Capitulo III. Alguns retratos mais sobre a globalização, sobre a desindustrialização
Selecção e tradução por Júlio Marques Mota
1. Será que se pode na verdade consumir produtos que sejam 100 % francês?
Dominique Gallois et Cédric Pietralunga, Le Monde 26.03.2012
De regresso de Londres, Virginia e Philippe – o nosso casal fictício que passou a viver numa pequena vivenda fora de Paris – tinham estabelecido uma prioridade, neste ano de eleições: comprar apenas produtos franceses, fazer activismo económico. Um desejo muito em voga, enquanto a crise e o desemprego fazem ganhar consciência dos danos causados por uma desindustrialização que começou na década de 1980 e que não deixa de continuar a aumentar.
A França perdeu mais de um quarto dos seus empregos industriais desde 1991, de acordo com a empresa Roland Berger. De repente, o “made in France” está no centro dos debates das eleições presidenciais e será sem dúvida evocado no Salão da Indústria a realizar-se de 26 a 30 de Março no Parque de Exposições de Villepinte Paris.
Hoje, quase que dois em cada três franceses estão dispostos a pagar mais caro por produtos feitos em França, de acordo com o Centre de recherche pour l’étude et l’observation des conditions de vie (Crédoc),, contra menos de metade há cinco anos. Desde que o aumento não exceda 5%.
Mas para tal é ainda preciso saber identificar o que é “made in France”! Qualquer produto pode assim ser considerado se uma parte de seu processo de fabricação tiver sido realizada em França. “Hoje, o consumidor só pode andar a tactear.” Não há nenhuma norma própria, com um caderno de encargos que seja claro, reconhece Edouard Barreiro, chefe de estudos em UFC – Que choisir. “Com exclusão dos vinhos AOC e dos queijos ninguém pode estar seguro de estar a comprar puramente francês.”

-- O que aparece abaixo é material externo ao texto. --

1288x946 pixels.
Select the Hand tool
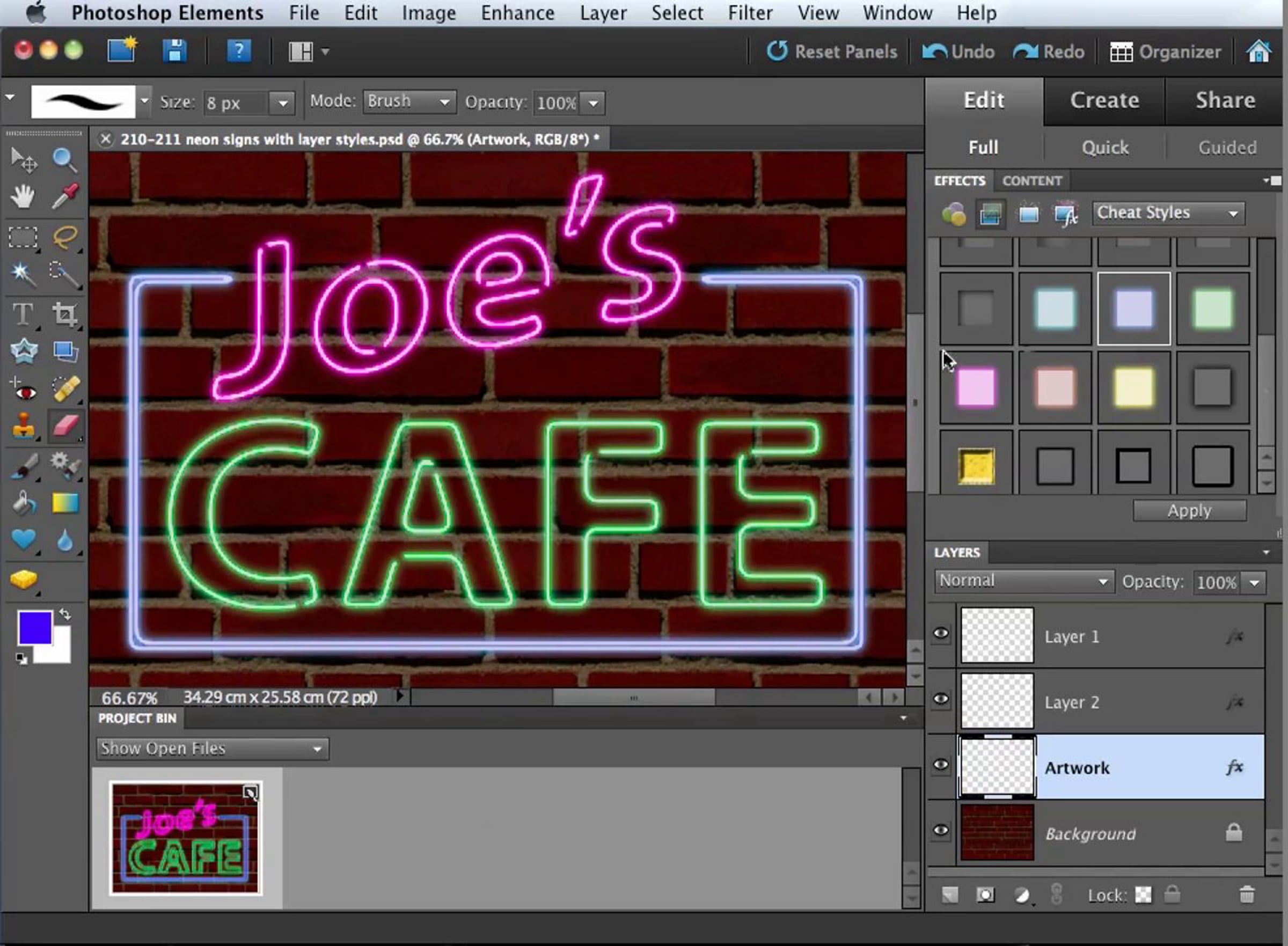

Virginia deu-se conta desta realidade quando andou por diversas lojas de móveis. Em um sector em que dois terços dos equipamentos são importados, “os franceses estão na produção ou de produtos baixo de gama, com mobiliário proposto em kit pela grande distribuição, ou então estão no topo de gama”, explica Christophe Gazel, director-geral do l’Institut de prospective et d’études de l’ameublement (IPEA).

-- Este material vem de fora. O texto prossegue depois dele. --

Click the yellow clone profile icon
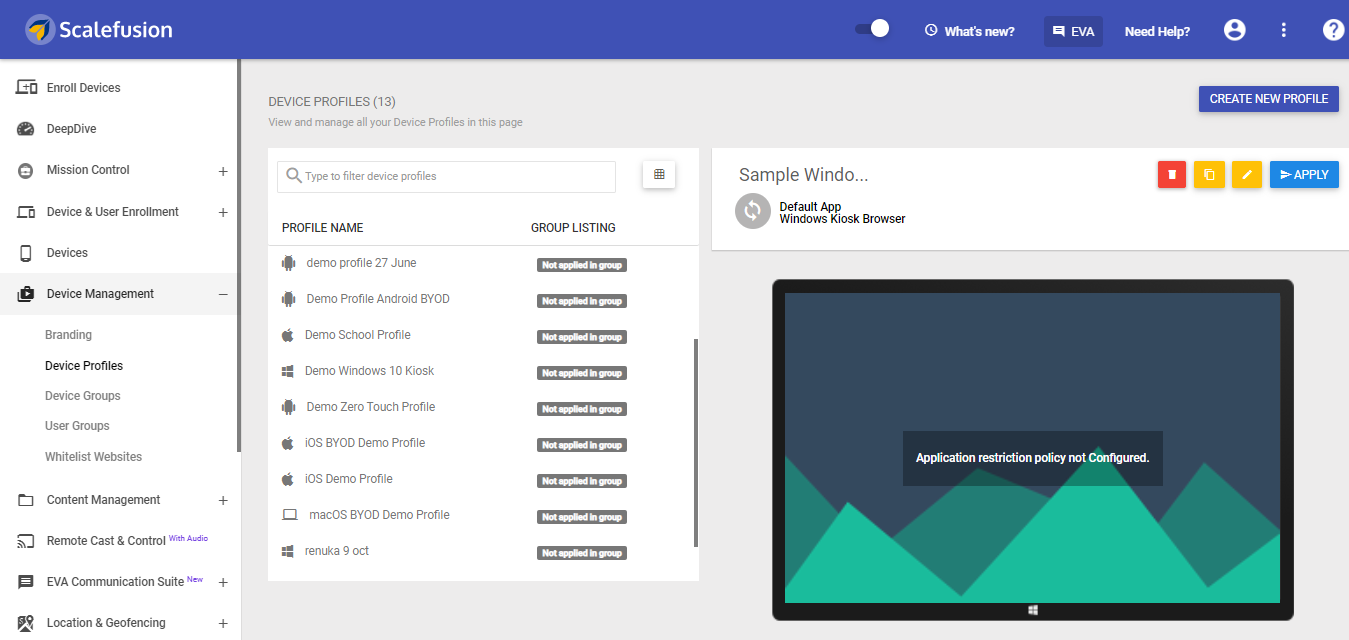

No primeiro caso, o custo do trabalho é baixo, entre 4% e 10% do preço de fabricação dos painéis em aglomerado, é melhor produzir localmente, em vez de pagar custos significativos em termos de logística. No segundo caso, existe o saber-fazer francês… que não preço, é bem conhecido.

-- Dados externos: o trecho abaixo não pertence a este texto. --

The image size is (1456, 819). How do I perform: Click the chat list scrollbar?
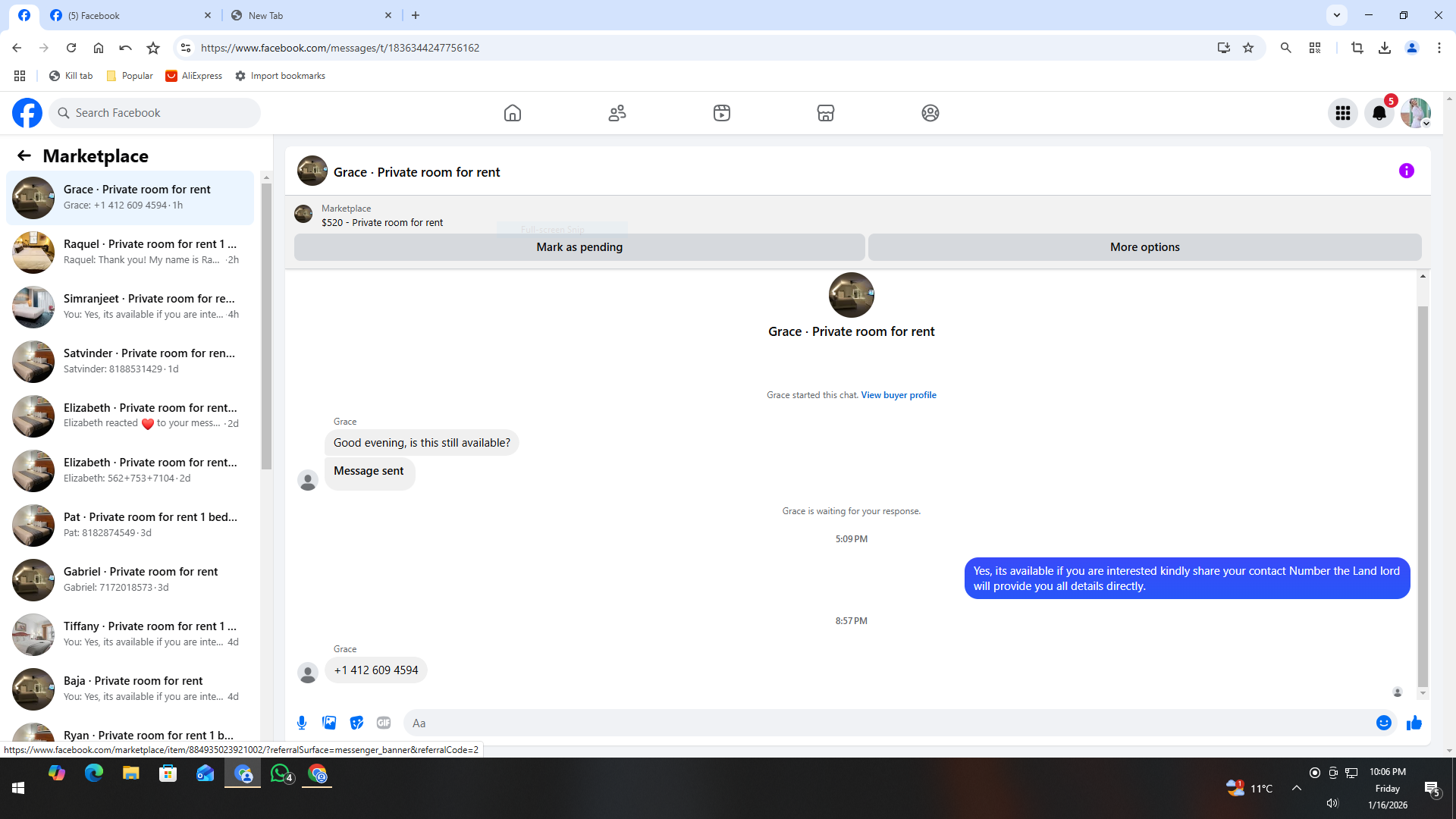point(266,326)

Os sofás Duvivier são assim fabricados em Poitou e os do grupo Roset (marcas Roset e Cinna) em Ain. Mas a concorrência também pode ser intensa na gama mais baixa. O francês Green Sofa Dunquerque foi agora colocado colocada sob administração judicial, depois da saída do seu principal cliente, a firma sueca Ikea.
Na produção de mobiliário de cozinha, aqueles que resistem são industriais que desenvolveram os seus próprios circuitos de distribuição. Mas isso requer uma malha bem serrada. “Os clientes não querem gastar mais de 25 minutos de viagem para comprar uma cozinha”, observa Anne Leitzgen, Presidente da Société alsacienne de meubles (SALM, conhecida por suas marcas Schmidt e Cuisinella. E esta é, de acordo com os profissionais, a única maneira de resistir ao rolo compressor Ikea, que arrasa toda a gente com as suas cozinhas a baixo custo.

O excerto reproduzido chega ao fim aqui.